Afterword: The History of Early Modern Philosophy: Method, Speech Act and Persona
Summary
Discipline and History
This monograph has attempted to illustrate the historiographical importance of early modern animadversion around conceptions of a philosophic persona. The very need to recover this dimension of debate attests to how points of intellectual demarcation have changed since the end of the seventeenth century. The historiographical difficulty has been in thinking outside the confines of disciplinary pedigrees developed in aid of contemporary institutional identities and wider preconceptions of how the world is intellectually structured. Specifically important here has been the treatment of satire as a literary phenomenon with satirists becoming appropriated by the histories of national literatures, and excluded from philosophy; English literature gets Pope, philosophy gets Hobbes. Once attention is given to the status of the philosophic persona, we can see why satire could be an idiom of philosophizing and why forms of argument now excluded from philosophy had some legitimacy.

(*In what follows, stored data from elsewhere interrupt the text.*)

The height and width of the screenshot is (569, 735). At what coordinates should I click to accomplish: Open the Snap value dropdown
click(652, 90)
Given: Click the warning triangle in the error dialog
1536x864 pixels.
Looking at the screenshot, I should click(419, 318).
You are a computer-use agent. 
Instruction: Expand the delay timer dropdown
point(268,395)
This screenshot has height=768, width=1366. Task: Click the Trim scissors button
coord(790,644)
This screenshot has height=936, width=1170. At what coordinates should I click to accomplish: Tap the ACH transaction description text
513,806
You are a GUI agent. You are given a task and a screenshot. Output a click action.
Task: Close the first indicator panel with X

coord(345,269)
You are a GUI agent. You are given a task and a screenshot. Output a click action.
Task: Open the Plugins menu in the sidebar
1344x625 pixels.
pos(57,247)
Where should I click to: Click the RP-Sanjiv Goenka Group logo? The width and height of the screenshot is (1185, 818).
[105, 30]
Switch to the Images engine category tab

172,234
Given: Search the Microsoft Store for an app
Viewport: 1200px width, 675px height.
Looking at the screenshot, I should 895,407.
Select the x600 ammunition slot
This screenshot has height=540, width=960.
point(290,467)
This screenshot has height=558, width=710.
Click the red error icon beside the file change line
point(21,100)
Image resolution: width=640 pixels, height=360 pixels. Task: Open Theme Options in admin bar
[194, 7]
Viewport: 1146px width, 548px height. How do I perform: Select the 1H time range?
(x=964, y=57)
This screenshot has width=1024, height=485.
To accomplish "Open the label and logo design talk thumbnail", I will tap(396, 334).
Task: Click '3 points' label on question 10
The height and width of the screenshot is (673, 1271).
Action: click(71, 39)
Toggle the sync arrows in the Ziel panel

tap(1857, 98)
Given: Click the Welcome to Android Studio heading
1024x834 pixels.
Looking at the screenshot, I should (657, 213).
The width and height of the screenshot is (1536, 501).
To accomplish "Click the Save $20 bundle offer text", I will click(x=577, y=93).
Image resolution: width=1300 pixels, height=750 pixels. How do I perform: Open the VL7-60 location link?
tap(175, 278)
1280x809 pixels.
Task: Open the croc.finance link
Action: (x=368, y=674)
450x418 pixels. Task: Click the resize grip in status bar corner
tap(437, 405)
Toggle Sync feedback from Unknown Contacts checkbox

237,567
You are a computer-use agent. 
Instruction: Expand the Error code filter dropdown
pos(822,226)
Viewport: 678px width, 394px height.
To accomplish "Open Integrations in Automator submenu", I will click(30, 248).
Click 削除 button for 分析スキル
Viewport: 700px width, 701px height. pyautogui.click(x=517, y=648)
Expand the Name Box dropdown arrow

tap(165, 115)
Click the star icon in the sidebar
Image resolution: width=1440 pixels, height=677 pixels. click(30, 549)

For the historian recognition of this may be quite sufficient, with the relative foreignness of the past having a fascination of its own, and the task of reaching up to a horizon of understanding proving sufficiently Syssiphean. How far the patterns of relative contrast are also philosophically enlightening is a more troublesome matter. It raises most generally a question about the wider relevance of historical enquiry in the context of which the more problematic relationships between history and philosophy can be situated.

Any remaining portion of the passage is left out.